**Exercise passage**
3.13. Identification of Cell Clusters in Human TNBC Cells Shows High Cell Heterogeneity

A total of 1266 cells were included for analysis after quality control of 1535 cells in the tumor core of six human TNBC samples (Supplementary Figure 6A). ANOVA plots showed 1783 corresponding genes in all TNBC cells, and the top 20 marker genes for each cell cluster were labeled (Supplementary Figure 6B). The number of detected genes was significantly correlated with the sequencing depth, with a Pearson correlation coefficient of 0.63 (Supplementary Figure 6C). Principal component analysis (PCA) showed no significant separation of these TNBC cells, and 20 PCs were identified (estimated value < 0.05; Supplementary Figure 6D-6F). The Uniform Manifold Approximation and Projection (UMAP) algorithm was used to accurately group human TNBC cells into 14 individual clusters (Figure 8(a)). The top 20 marker genes for each cell cluster and clustering of different cell clusters were identified (Supplementary Figure 6G and 6H). The clusters were then annotated with singleR and CellMarker tools based on the expression pattern of the marker genes (Figure 8(b)). Expression of six BCPRS-related genes (YY1, POU5F1, NKX2-3, NR2F1, HEY1, and IFNA13) was determined using scRNA-seq (Figure 8(c) and Supplementary Figure 7A). Tabula Muris is a compendium of single cell transcriptome data from the model organism Mus musculus, containing nearly 100,000 cells from 20 organs and tissues [74]. Expression of the six BCPRS genes (IFNA13, HEY1, NKX2-3, NR2F1, POU5F1, and YY1) in breast cancer tissues was analyzed using Tabula Muris’s FACS and droplet methods (Supplementary Figure 8). NKX2-3 and IFNA13 showed low expression levels in normal breast tissues, however, were highly expressed in breast cancer tissues. POU5F1 was mainly expressed in adipocytes.

**Given records**

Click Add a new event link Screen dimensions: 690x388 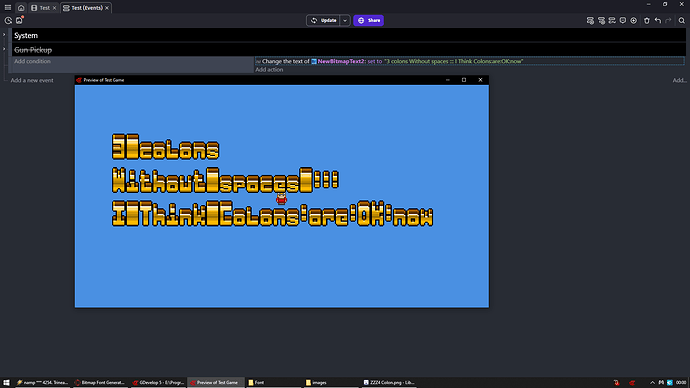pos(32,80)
---
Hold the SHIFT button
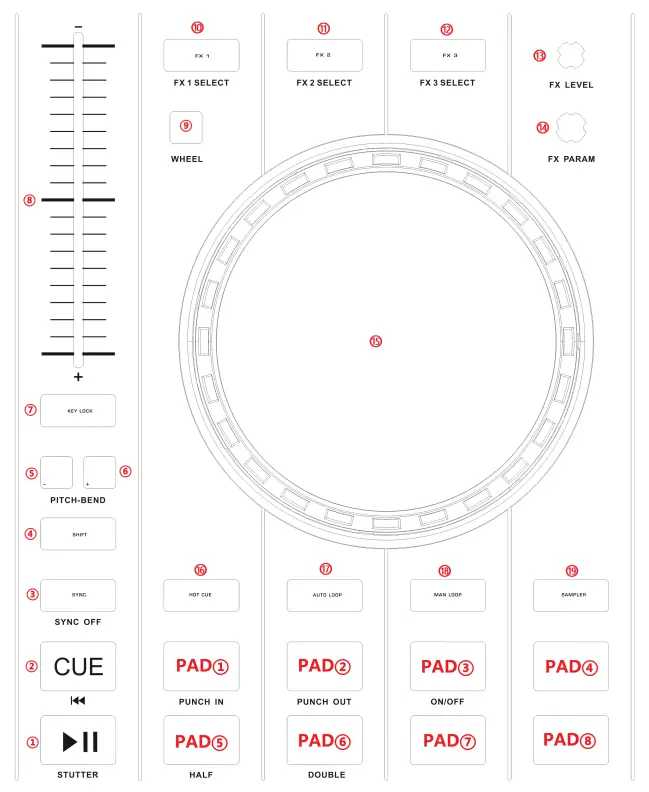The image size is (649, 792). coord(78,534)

**Exercise set**
(A) Based on the TNBC cell cluster passage, decide whether each statement agrees with it. Answer yes or no for each, quoting the deciding words.
(i) After quality control, 1266 of 1535 cells were kept for analysis.
(ii) Principal component analysis clearly separated the TNBC cells.
(iii) The UMAP algorithm grouped the human TNBC cells into 20 clusters.
(B) List the six BCPRS-related genes that the TNBC cell cluster passage names.
(C) According to the TNBC cell cluster passage, what Pearson correlation coefficient links the number of detected genes to sequencing depth?

**Answers by item**
(A)
(i) Yes: "A total of 1266 cells were included for analysis after quality control of 1535 cells in the tumor core of six human TNBC samples"
(ii) No: "Principal component analysis (PCA) showed no significant separation of these TNBC cells"
(iii) No: "to accurately group human TNBC cells into 14 individual clusters"

(B) YY1, POU5F1, NKX2-3, NR2F1, HEY1, IFNA13

(C) 0.63